Last year airlines turned in their best on-time performance since 2003. They were helped by fewer flights, a little schedule padding and a greater focus on improving their operations.
The Transportation Department said on Friday that airlines averaged a 79.5 percent on-time arrival rate in 2009. Flights count as on-time if they arrive less than 15 minutes late.
Among the largest carriers, Southwest Airlines had the best record, with 83 percent of its flights on time. United was tops among the big traditional carriers, with 81 percent of flights on-time.
Hawaiian Airlines, which operates a fraction of the flights of the big carriers, was first overall.
Airlines struggled in December, though, as winter storms pushed down the on-time rate to 72 percent. The DOT tracks on-time arrivals for flights between U.S. airports. International flights don't count.
Airlines have increasingly padded their schedules for flights to congested airports to improve the chance of arriving on time. They say the extra time accounts for unpredictable delays, especially at the three busy New York-area airports, which finished in the bottom third of the big U.S. airports for on-time departures in 2009.
United finished 2008 with the second-worst on-time record among the big airlines, just ahead of American.

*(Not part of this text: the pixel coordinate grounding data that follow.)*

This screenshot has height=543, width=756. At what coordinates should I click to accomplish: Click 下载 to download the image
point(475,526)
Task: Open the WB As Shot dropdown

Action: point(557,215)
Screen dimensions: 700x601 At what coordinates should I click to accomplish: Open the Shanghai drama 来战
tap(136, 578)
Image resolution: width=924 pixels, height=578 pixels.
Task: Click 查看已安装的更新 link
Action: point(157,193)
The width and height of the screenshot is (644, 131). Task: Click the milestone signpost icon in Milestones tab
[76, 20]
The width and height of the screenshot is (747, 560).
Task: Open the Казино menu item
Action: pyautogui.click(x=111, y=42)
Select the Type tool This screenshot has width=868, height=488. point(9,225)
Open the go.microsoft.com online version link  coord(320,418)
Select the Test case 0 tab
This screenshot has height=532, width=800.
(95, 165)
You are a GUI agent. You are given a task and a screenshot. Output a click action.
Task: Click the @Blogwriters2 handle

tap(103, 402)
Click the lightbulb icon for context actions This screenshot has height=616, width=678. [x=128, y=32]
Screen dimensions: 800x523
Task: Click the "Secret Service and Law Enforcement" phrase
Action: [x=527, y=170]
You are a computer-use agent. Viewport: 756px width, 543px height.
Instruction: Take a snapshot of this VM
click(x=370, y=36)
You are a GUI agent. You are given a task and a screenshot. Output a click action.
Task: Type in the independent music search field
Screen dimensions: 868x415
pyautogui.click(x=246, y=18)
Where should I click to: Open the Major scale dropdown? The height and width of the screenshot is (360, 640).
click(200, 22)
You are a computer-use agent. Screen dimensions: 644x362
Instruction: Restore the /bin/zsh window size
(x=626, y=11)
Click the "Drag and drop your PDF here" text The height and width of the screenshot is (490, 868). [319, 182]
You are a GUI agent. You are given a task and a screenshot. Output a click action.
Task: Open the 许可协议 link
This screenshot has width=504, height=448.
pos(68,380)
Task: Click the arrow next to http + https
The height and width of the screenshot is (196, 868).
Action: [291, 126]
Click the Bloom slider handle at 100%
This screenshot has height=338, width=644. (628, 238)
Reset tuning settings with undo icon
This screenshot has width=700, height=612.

To turn that around, United offered workers bonuses for first- or second-place monthly finishes, built more time into its schedules and added spare planes, President John Tague said on Friday. He said United's on-time improvement was greater than the amount of time it added to its schedule.
He credited United workers with the improvement. The bonuses added up to $825 per worker for 2009.
Still, only Delta had a higher rate of customer complaints among the big carriers, although United had fewer complaints than in 2008. Tague said the on-time improvement is leading to higher customer satisfaction levels.
United is raising the monthly bonuses to $130 per month for a first-place finish. Pilots will stop getting the bonus in six months, though, because they objected to a change in the way the company calculates the bonus.
The DOT also said there were 3.9 reports of mishandled baggage per 1,000 passengers last year, the lowest rate since 2004. AirTran Airways had the best baggage record, while Delta Air Lines Inc. — not counting Delta's Northwest unit, which reported separately — was worst among the big international carriers.
The DOT noted 35 tarmac delays that lasted longer than three hours in December, including 10 by American Airlines and nine more by its regional affiliate, American Eagle.